**Task to complete:** In the dated blog entries below, how many times in a row does the writer suggest getting up in order to know what it feels like?

**Text shown:**

----

Friday, July 16, 2010

relentless self absorption

i or "i" use the shapes of "my" desire to draw the picture of the thing called "me." i know i like this and i don't like that. the "me." i know the characteristics of desire so i recognize it when it happens to, like, "me." the exact conformation of the "me" is always partially obscure because of structural inability to get "behind" it in whatever dimension that is. wheel does not turn by itself because of its wheelitude. something else has to want it to go. too many words.

Wednesday, July 7, 2010

food, clothing, shelter

first comes air
oxygen precedes intention

next comes water
dry up and blow away

skimmers

7/7/10
the wanting of the flesh to be touched
we are in a time in which there are only ritual touches allowed to be conceived. some of the rituals of touch are:
1. sex in various mostly ritual configurations (from making out to bd to procreation only in the dark with a sheet between (& doesn't that seem just as weird from the outside as, say, anal?))
2. violence also in various somewhat standard flavors (like American ghetto style, or Latin narco, or triad, or Nigerian, or American rural meth, or Central African hackery)
3. the "small touches": handshake, touch forearm or elbow, air kiss, quick hug, etc.
4. therapeutics: massage in various flavors. therapeutics has become heavily professionalized and monetized since i was a young buck. guys don't impress girls with their prowess in making their shoulders and neck feel better, and feet, and inner upper thighs, and piriformis, haha, etc. now they buy them a day at the spa where girl can get it from a licentiate. sad sad sad the day, when he took back his hand and went away.

cs lewis actually discussed this development in "That Hideous Strength." Everyone does their business on screens, their pleasure too, the pleasure becomes business, nothing is left, we don't care, we're plugged in. How is that different from the stuff in the plastic bag?

Gotta have a reason to touch someone else. maybe a good reason, maybe a bad one. the basic state is alone. effort required to bridge the gap. things to do. way up in the snow they used to do breathing games to get high, there were no drugs to be had. i've done them. they work. an enhanced and altered state is obtained, emphasis on hilarity.

Sunday, July 4, 2010

knees, quads for chairsitters

tottering up here at the top of legs so we can see farther & where do we look? down bcause we are afraid of falling right?

the hams sit there contracted but not tensed. the quads sit there stretched forever but nothing to do. so the obvious counter-thing to do is to get up. the quads tense which is what they want to do, the hams stretch halfway. getting up is the actual remedial exercise. to know what it feels like do it 25 times in a row, slow or fast. then you will know. We sit for about 500 minutes working, then we go home and sit another couple hundred. We get up about like 2-3 minutes every day. balance between getting up and sitting down is obviously impossible until we change like everything but some is better than none so some gratuitous getting up out of the chair can be considered a good thing to do.

this morning was all kneeling and crouching, turning in down low, knees burning, ankles want to do one thing mind wants to do other. keep back straight in down low. down quad goes into oooh stretch as knee approaches floor. practiced sliding, moving foot whisper contacts through the movement. practised going down stairs backwards, sliding feet to get the map, eyes at infinity looking at where the body wasn't going. looking for the balance. now its here now its gone. that was interesting.

----

**Data for review:**

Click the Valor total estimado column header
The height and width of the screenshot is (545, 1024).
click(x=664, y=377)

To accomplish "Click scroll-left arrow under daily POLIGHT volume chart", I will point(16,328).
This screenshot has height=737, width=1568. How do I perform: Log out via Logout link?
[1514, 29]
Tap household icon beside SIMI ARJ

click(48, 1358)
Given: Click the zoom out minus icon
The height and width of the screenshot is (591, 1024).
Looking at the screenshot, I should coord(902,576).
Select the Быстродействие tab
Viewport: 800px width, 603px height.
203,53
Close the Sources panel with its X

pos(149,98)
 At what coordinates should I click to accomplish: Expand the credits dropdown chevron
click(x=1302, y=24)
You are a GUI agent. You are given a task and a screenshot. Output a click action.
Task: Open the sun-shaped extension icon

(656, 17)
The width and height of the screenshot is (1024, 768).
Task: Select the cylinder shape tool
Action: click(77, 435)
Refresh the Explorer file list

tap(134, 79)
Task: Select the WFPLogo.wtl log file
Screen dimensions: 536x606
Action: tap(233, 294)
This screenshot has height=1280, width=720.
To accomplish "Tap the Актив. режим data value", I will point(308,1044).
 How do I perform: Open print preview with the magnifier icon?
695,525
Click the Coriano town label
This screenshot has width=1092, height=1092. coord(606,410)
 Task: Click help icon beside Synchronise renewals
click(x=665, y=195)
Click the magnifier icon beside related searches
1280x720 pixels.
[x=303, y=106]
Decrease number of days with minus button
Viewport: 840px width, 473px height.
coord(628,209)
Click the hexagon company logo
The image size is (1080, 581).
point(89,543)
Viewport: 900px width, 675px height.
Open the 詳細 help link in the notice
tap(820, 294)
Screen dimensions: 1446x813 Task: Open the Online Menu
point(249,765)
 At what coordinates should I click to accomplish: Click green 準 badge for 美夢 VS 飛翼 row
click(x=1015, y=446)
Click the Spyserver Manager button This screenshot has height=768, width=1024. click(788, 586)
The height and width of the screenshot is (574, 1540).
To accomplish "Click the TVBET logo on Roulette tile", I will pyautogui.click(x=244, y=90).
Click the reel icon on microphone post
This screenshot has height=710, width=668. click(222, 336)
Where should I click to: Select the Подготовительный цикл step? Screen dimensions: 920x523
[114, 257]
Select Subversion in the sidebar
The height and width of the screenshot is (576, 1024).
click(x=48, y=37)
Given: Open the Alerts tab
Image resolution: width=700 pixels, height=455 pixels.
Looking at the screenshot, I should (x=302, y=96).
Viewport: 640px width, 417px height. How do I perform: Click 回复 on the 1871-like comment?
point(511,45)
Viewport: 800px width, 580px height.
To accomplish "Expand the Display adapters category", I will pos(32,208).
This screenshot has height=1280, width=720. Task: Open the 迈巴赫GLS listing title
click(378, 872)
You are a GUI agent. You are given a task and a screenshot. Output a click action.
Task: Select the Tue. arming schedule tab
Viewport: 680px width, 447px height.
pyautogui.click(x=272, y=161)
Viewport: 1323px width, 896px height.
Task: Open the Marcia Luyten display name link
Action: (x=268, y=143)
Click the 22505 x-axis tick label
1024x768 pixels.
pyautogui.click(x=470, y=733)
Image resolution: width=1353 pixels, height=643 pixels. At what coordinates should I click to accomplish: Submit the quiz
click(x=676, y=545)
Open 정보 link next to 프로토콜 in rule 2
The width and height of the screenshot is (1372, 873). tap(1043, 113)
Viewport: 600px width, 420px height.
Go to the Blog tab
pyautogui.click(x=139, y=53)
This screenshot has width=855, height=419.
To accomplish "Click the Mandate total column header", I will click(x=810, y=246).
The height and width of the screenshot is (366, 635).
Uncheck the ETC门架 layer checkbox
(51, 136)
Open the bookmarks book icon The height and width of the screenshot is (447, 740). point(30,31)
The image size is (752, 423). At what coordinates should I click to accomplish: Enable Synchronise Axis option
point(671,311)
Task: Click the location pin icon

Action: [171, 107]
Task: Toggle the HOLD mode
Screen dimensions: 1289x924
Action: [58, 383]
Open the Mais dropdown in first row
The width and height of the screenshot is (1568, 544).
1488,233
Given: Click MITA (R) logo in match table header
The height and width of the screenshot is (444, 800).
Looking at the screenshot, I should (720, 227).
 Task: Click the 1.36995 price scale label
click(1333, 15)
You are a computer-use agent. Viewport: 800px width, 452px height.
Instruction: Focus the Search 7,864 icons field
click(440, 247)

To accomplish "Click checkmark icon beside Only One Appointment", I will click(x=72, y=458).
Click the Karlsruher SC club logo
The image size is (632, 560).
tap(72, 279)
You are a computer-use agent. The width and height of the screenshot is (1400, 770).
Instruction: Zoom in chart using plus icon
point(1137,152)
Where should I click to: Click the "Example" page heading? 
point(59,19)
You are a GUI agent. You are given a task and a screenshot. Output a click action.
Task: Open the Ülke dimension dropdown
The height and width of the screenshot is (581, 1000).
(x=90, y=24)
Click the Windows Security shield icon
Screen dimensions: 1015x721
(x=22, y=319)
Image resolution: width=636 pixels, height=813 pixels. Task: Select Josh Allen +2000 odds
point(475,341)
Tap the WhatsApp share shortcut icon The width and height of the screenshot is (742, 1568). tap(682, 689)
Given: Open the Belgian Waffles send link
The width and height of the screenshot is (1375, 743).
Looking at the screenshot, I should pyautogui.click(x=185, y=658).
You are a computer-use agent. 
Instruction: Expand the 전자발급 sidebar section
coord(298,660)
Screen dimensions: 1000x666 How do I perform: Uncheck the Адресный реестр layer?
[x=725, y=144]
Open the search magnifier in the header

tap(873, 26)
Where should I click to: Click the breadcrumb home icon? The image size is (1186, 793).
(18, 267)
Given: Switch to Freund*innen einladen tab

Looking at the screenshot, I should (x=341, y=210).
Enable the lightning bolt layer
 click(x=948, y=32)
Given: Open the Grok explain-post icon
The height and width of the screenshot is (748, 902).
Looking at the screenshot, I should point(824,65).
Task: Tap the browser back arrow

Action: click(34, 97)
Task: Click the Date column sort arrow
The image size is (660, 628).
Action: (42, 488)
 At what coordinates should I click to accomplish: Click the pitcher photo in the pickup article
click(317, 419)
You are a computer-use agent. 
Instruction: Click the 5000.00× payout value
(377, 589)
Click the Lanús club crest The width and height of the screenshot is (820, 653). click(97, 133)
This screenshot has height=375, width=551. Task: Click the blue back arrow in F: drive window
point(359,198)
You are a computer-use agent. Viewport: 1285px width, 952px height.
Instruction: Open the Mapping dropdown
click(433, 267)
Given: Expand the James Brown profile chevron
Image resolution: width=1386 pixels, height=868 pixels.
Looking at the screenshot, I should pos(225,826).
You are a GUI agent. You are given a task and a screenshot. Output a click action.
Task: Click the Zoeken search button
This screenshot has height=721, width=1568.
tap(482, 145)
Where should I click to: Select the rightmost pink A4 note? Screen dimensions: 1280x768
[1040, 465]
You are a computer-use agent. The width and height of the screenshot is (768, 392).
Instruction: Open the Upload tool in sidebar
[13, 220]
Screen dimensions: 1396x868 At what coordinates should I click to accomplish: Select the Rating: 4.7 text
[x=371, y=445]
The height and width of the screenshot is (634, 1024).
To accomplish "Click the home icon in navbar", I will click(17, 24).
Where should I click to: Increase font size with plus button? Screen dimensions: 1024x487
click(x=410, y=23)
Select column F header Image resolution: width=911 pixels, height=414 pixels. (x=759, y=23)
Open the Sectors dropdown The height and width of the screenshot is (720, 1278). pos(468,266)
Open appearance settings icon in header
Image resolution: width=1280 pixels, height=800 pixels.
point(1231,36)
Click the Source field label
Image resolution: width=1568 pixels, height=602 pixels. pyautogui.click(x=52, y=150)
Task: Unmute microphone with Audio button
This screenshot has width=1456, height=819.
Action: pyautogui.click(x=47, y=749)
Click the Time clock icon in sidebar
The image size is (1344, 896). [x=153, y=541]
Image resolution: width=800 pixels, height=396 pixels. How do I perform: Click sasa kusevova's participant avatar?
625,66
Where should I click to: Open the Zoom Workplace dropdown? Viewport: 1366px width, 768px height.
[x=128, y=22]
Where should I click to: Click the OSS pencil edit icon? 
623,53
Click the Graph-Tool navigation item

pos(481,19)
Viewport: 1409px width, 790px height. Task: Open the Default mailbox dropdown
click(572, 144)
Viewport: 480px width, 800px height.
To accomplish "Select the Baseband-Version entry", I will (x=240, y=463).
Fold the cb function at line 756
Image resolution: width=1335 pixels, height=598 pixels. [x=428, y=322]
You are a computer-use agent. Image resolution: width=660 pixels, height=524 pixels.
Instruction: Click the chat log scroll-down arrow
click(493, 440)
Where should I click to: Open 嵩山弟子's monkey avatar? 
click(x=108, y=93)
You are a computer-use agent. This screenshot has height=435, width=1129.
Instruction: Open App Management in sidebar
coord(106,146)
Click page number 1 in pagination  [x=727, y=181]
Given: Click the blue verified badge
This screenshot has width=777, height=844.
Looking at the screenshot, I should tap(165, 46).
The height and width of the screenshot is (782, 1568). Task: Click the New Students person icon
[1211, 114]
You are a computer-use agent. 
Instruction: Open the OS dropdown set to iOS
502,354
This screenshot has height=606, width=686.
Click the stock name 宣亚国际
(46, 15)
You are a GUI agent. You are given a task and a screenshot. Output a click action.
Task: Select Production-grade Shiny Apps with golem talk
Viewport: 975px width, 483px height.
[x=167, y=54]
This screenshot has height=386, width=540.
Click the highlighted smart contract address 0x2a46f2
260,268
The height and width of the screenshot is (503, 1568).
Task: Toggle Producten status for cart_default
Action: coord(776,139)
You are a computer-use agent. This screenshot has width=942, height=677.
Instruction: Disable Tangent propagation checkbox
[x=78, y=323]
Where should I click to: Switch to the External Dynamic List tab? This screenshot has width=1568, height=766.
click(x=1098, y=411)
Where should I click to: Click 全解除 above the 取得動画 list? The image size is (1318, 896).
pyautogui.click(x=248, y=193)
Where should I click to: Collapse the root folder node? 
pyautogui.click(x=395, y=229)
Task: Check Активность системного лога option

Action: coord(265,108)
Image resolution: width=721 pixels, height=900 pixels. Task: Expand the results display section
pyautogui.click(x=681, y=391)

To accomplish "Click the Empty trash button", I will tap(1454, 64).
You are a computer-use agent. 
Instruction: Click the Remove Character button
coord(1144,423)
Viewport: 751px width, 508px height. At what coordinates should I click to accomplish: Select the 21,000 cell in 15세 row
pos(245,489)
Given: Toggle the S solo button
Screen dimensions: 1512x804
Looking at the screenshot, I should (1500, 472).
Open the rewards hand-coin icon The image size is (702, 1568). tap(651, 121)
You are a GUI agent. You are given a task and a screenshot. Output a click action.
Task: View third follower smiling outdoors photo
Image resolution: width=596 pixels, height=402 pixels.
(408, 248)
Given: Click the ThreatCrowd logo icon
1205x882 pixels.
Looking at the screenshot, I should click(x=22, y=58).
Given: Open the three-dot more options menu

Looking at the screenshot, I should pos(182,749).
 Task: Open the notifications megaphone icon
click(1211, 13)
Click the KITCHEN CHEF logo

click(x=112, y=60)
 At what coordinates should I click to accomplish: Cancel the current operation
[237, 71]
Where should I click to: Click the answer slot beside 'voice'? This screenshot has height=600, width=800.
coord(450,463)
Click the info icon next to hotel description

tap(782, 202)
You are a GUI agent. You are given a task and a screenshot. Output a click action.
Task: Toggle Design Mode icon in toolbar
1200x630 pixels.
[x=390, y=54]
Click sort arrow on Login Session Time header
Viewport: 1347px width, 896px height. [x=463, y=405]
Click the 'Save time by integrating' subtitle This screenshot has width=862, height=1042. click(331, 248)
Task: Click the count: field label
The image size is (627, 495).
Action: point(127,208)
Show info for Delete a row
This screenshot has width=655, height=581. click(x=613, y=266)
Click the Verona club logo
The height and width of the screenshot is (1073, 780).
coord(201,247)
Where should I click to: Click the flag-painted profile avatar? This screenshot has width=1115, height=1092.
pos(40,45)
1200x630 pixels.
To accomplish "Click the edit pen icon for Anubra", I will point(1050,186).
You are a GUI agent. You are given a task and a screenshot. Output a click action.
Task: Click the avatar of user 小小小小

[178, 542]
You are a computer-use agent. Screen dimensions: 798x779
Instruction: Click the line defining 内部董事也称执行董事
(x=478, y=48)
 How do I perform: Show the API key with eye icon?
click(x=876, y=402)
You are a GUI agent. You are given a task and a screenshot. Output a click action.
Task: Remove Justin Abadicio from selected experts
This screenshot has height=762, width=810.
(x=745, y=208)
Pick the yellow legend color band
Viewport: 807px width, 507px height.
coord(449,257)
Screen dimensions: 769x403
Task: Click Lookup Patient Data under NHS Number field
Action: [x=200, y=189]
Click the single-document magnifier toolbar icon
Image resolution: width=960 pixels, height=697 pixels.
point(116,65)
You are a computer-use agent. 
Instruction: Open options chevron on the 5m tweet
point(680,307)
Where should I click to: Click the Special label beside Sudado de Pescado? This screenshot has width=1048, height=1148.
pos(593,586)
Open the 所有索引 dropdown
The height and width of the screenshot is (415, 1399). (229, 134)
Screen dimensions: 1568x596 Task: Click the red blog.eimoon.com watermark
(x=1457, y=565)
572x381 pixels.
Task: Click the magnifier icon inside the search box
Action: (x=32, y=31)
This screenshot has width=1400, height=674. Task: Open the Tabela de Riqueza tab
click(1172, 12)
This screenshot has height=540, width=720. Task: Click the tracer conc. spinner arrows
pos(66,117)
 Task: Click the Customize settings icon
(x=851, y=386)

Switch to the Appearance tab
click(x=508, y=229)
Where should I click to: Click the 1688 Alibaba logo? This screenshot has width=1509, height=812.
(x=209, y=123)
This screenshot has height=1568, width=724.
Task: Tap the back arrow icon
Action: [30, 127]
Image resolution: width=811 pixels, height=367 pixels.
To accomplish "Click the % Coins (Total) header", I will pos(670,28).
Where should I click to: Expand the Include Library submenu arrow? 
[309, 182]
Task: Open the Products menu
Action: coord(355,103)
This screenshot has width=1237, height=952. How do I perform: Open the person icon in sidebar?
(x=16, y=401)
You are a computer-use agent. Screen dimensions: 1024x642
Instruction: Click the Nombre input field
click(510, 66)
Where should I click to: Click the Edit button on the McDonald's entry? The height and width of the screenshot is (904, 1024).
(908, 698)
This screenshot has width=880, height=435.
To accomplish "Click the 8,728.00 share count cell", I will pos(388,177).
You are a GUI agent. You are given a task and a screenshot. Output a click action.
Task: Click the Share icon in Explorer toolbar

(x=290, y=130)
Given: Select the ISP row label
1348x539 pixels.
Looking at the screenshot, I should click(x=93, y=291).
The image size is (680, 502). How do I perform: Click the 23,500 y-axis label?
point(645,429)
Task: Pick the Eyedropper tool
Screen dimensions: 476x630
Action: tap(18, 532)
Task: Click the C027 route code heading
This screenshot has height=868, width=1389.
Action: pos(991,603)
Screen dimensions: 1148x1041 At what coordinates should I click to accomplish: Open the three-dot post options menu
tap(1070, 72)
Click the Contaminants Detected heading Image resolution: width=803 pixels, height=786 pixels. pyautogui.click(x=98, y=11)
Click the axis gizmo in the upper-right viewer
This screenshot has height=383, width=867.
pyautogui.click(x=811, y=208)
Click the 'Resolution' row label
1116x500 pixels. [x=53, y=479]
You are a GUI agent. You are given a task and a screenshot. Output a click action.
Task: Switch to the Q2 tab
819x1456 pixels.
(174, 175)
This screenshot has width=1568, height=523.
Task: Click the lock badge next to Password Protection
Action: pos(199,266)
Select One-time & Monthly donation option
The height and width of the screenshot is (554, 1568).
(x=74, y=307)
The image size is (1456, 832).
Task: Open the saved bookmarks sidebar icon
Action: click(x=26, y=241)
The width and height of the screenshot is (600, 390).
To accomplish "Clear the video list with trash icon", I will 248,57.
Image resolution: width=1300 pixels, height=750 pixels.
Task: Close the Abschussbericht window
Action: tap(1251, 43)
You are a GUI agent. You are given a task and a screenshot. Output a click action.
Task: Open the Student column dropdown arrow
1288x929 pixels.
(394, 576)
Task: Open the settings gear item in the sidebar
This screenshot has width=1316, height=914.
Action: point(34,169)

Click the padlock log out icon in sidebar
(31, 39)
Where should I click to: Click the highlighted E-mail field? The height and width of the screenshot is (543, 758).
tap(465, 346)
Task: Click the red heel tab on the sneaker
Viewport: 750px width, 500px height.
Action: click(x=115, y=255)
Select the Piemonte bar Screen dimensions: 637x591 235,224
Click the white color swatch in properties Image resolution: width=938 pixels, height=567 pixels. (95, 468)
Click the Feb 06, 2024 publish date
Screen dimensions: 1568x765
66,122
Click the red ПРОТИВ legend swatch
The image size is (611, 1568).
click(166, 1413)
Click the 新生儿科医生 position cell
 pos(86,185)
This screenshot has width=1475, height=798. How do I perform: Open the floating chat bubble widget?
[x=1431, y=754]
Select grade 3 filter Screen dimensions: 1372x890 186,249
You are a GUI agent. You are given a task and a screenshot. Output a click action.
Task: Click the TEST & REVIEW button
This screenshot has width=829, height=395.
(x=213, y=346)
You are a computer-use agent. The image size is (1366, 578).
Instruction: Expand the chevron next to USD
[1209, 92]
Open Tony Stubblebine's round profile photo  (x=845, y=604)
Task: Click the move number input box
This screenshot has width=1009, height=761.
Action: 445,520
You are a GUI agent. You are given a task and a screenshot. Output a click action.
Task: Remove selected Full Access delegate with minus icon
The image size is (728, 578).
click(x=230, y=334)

----

**Task response:** 25 times, slow or fast.